The link between these stories is the limitation the American Securities and Exchange Commission (SEC) imposes on publicity before any new sale of securities. In most countries it is precisely when an issuer is preparing a large bond or equity deal that journalists want to write about it, to explain the issuer and the deal. In the US, as soon as an issuer reaches an agreement with a lead manager or syndicate to sell securities, the flow of news concerning issuer and deal, via research reports and press briefings, is severely limited.

The SEC enforces rules established under the Securities Act of 1933 and the Securities and Exchange Act of 1934. These were introduced with the trauma of the 1929 stock market crash still fresh in legislators' minds. The regulations aim to ensure the provision of reliable information about a company to enable investors to decide whether or not to buy newly-issued securities. Issuers and underwriters may only use a proper prospectus, with comprehensive financial information, risk factors and details of key executives included, to sell public securities. Particular emphasis is placed on any documents, or other written words, that might be seen as being used to sell securities. The law is based on an assumption, which makes many journalists smile, that the written word is inherently more authoritative than anything merely spoken.

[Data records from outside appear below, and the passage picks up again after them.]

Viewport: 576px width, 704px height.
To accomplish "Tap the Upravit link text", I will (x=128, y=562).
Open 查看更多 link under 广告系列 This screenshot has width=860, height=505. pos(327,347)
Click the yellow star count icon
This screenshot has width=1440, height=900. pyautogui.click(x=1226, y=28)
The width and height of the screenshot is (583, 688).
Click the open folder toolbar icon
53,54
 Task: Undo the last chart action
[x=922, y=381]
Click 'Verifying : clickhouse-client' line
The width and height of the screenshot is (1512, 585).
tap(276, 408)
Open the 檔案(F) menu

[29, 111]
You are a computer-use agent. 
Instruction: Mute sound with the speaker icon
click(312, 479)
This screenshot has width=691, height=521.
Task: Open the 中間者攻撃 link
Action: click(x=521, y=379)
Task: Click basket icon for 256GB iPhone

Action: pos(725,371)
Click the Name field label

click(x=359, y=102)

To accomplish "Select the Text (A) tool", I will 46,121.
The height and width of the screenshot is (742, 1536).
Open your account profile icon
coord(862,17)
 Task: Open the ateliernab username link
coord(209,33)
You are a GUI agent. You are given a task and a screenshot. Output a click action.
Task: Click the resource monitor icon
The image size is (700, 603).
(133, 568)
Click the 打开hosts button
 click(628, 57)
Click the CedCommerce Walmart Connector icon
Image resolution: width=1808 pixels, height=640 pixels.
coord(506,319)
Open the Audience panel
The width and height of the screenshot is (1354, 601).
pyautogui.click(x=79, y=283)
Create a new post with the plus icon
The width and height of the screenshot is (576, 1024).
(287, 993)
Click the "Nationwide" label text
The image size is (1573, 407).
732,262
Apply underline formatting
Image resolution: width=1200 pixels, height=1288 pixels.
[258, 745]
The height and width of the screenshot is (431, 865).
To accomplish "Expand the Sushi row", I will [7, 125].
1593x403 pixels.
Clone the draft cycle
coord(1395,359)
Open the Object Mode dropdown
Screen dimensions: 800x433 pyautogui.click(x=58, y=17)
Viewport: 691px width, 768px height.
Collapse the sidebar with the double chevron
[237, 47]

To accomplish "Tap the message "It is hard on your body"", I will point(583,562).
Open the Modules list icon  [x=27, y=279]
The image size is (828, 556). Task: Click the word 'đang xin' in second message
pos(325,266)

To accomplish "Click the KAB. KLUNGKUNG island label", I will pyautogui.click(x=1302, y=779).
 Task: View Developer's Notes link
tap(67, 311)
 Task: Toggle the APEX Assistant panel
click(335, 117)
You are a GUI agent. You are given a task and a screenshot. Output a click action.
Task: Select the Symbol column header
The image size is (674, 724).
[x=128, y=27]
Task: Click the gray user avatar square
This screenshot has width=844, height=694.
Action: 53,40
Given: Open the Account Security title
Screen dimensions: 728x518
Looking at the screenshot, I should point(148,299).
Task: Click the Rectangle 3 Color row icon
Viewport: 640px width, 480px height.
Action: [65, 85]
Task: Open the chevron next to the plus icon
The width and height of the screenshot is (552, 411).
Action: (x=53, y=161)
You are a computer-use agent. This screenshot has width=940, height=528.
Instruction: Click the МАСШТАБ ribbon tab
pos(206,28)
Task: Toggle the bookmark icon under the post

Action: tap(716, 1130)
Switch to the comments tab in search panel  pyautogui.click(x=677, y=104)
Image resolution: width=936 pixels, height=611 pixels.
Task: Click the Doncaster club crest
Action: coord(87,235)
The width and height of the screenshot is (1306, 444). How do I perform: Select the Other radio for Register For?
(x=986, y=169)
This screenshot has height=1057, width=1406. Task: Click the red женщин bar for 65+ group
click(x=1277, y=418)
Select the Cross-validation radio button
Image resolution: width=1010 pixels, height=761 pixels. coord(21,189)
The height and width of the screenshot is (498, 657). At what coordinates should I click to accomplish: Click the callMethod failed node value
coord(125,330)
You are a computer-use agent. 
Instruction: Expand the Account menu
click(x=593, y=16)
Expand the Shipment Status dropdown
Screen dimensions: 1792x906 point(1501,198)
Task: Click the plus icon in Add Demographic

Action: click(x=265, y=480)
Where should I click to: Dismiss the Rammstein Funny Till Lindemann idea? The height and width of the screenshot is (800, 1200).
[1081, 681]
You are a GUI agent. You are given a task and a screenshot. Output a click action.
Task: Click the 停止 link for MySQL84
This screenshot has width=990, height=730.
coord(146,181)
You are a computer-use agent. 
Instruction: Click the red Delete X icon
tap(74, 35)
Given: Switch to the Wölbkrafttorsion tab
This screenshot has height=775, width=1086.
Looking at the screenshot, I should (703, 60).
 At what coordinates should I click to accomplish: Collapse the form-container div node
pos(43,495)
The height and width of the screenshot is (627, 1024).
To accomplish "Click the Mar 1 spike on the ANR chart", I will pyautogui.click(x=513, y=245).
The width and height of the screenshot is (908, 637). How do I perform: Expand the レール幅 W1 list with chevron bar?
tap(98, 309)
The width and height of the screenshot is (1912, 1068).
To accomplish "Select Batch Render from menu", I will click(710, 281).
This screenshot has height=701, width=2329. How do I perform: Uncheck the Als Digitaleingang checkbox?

The rules prevent an issuer from starting to market an offer through the media before it files its prospectus with the SEC for approval - so-called gun-jumping. From the moment a company reaches a preliminary agreement with a lead underwriter on a proposed financing, it is considered to be in registration. It is prevented from using any form of publicity to condition the market: that is, to arouse public interest in the company or its securities in a way designed to promote the new issue. Any such publicity may be construed as an offer to sell securities using something other than a proper prospectus. That precludes not only paid advertising to promote the company (advertising for a company's products is still allowed) but also on-the-record and even non-attributable interviews with company management about the company.

SEC employees monitor publicity closely, according to Meredith Cross, deputy director in the commission's corporate finance division, but she stresses there is no need for paranoia. What they are really looking for, Cross says, are cases of "clear-cut market conditioning before the offer is filed". For a company to leak a strong earnings projection two weeks before filing to sell a new issue would be unwise.

Arguing over implications

So far, so sensible, it might seem. But the legislation has spawned libraries full of related documents, as issuers' and underwriters' lawyers have argued over its implications.

"Believe me there exists case law, enforcement proceedings and interpretative letters over the question of whether simply paper-clipping a business card to a prospectus, or adding a covering letter saying 'Dear Bob, I like this deal, take a look at the accompanying prospectus', constitute inappropriate offers for sale using something other than the actual prospectus," says the head of European compliance at one American investment bank.

As with many common-law statutes, only so many clearly defined rules are spelled out in black and white. The writers' intention was to establish broad principles, not to proscribe or prescribe issuers' and underwriters' actions in exhaustive detail. Sensible judgements still have to be made. For example, it soon became clear that casting a blanket of silence over an issuer's affairs for several months prior to a new issue might have disastrous consequences for holders of its existing securities. These could, with justice, claim that they have the right to be promptly informed of key business developments which might affect the value of their investments.